▶ Brief:
Reproduce only this range: the line holding "Task: Click the" through the last line of the data below, both included, exactly, with no pictures.

▶ Supplied material:
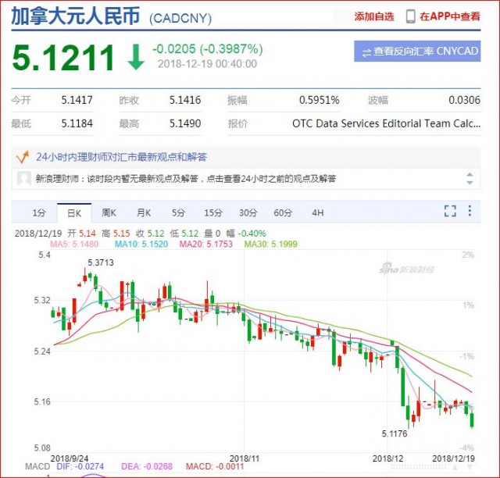The width and height of the screenshot is (500, 478).
Task: Switch to the 1分 chart tab
Action: [x=39, y=212]
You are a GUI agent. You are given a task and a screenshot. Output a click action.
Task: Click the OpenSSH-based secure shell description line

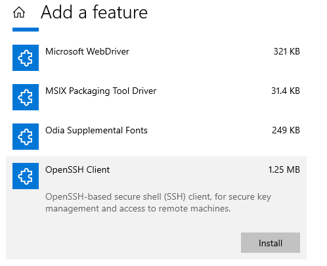click(x=158, y=197)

▶ Solution to this exercise:
Task: Click the OpenSSH-based secure shell description line

click(x=158, y=197)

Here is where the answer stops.